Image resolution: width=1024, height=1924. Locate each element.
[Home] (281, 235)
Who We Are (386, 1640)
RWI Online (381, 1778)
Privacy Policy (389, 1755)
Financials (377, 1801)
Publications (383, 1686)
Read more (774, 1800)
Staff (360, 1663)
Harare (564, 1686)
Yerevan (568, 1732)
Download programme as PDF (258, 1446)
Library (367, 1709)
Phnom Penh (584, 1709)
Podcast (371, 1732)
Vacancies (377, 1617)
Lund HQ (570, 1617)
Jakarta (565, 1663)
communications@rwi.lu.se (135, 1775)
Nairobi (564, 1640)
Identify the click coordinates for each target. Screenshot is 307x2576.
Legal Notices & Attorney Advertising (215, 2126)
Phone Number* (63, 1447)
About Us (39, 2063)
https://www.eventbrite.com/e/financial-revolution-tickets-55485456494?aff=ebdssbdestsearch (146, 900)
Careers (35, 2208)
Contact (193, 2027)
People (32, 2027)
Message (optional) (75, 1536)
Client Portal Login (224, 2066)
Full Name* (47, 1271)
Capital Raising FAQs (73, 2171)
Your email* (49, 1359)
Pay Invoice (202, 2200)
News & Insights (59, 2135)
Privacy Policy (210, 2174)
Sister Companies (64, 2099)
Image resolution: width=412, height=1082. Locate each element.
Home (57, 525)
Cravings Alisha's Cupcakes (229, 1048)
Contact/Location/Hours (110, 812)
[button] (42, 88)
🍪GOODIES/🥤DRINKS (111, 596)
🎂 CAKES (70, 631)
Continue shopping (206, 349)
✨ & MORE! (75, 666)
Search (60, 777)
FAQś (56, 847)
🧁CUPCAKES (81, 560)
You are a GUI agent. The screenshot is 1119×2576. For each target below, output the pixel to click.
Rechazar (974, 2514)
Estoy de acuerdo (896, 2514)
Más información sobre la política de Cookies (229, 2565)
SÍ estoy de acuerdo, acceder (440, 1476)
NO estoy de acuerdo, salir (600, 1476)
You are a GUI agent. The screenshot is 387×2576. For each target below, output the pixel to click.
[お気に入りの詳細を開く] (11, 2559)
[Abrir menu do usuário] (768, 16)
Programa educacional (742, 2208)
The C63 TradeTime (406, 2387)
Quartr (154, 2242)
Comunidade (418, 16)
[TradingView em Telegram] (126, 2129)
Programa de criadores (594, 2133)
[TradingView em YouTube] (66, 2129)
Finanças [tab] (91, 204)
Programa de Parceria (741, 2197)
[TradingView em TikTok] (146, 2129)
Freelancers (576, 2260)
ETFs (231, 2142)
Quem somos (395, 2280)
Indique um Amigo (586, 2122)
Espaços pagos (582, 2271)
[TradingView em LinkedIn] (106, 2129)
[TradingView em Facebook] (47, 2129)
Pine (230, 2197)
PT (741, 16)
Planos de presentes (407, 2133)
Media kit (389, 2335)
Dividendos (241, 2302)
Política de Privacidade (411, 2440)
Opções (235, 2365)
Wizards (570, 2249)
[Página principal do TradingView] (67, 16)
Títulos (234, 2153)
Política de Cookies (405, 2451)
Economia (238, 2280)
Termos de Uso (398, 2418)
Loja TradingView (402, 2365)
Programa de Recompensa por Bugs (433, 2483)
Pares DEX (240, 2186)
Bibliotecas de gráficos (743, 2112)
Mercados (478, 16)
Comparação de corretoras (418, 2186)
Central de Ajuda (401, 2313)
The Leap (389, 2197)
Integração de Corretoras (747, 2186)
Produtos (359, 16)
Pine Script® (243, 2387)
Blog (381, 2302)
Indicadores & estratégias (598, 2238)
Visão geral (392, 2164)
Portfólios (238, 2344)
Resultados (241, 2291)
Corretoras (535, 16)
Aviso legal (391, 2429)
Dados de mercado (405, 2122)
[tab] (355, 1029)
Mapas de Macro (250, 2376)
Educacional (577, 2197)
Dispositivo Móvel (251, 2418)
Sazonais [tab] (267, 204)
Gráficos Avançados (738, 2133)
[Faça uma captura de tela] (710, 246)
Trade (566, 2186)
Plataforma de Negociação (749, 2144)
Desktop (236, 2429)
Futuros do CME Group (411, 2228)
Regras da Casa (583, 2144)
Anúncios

+ + + +

Only one stretch of the data above is needed. Restate it word for word, from the line containing "Política de Privacidade (411, 2440)" through the line containing "Desktop (236, 2429)", both ends included.

Política de Privacidade (411, 2440)
Opções (235, 2365)
Wizards (570, 2249)
[Página principal do TradingView] (67, 16)
Títulos (234, 2153)
Política de Cookies (405, 2451)
Economia (238, 2280)
Termos de Uso (398, 2418)
Loja TradingView (402, 2365)
Programa de Recompensa por Bugs (433, 2483)
Pares DEX (240, 2186)
Bibliotecas de gráficos (743, 2112)
Mercados (478, 16)
Comparação de corretoras (418, 2186)
Central de Ajuda (401, 2313)
The Leap (389, 2197)
Integração de Corretoras (747, 2186)
Produtos (359, 16)
Pine Script® (243, 2387)
Blog (381, 2302)
Indicadores & estratégias (598, 2238)
Visão geral (392, 2164)
Portfólios (238, 2344)
Resultados (241, 2291)
Corretoras (535, 16)
Aviso legal (391, 2429)
Dados de mercado (405, 2122)
[tab] (355, 1029)
Mapas de Macro (250, 2376)
Educacional (577, 2197)
Dispositivo Móvel (251, 2418)
Sazonais [tab] (267, 204)
Gráficos Avançados (738, 2133)
[Faça uma captura de tela] (710, 246)
Trade (566, 2186)
Plataforma de Negociação (749, 2144)
Desktop (236, 2429)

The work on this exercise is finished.